Tuesday, 6 October 2009

The Days are drawing in.

Autumn, a gentler word than Fall, is well-advanced and on this gloomy evening it was dark by seven. At the end of the month when Summer Time goes it will be dark before six. The rate of change of dusk and dawn then slows down to a minimum at the solstice.

It puzzled me why the earliest dusk was before the solstice and the latest dawn after it. One would have expected them to have been virtually the same. The reason is that the Equation of Time, the difference beween actual sun time, that is to say Apparent Solar Time and Mean Time is changing more rapidly han the change in the length of day. There is something to dowith Refraction too but we shall pass over that.

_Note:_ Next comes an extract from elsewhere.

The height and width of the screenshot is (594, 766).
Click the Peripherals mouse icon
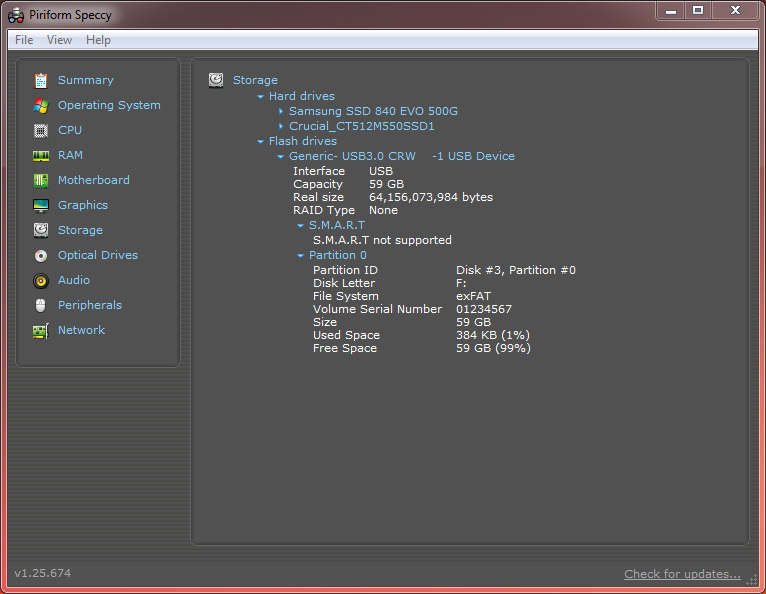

My little apple tree which I rescued from the shrubbery where it had long been struggling to survive has rerwarded me by twelve apples. Here it is in blossom last April:

And here it is with twelve apples - one not visible:

It is said to be a Charles Ross, a variant on Coxes Orange Pippin a popular variet which ripens only after long-keeping. The Charles Ross is supposed toripen ealry but mine are still not ripe, though edible - I have just eaten one. I shall pick the remainder and store them carefully until they appear a little softer. When the Coxes is ripe the seeds rasttle when the fruit is shaken. I had four apples last year, twelve this year - 48 next year?

There is something very satisfying about growing something to eat. It is seldom economic of course. To grind one'sone flour with a quern - look that one up - and make bread hoping thatg wild yeast will make the dough rise must be rewarding if laborious.

I was given a bag of Quinces, not a common fruit. I quote:

"Although grown mainly for their flowers, ornamental quinces can produce attractive, apple-shaped edible fruit that persists throughout autumn.

The fruit of the common quince, Cydonia oblonga, has by far the best flavour. It can be trained as an open-centred bush on a short stem and once the framework is established, needs minimal pruning. It needs regular feeding and mulching with a well-rotted compost or manure every spring.

The fragrant fruits, which resemble hard, lumpy pears, can't be eaten raw but are valued in preserves and for baking. The most common variety is C. oblonga 'Vranja', whose pear-shaped fruits are ready for picking when they turn from green to gold in late autumn."

I have made Quince Cheese a thick jam or jelly recommended to be eaten with cheese. That was tedious but moderately creative.

More of life in Broadmayne and London later.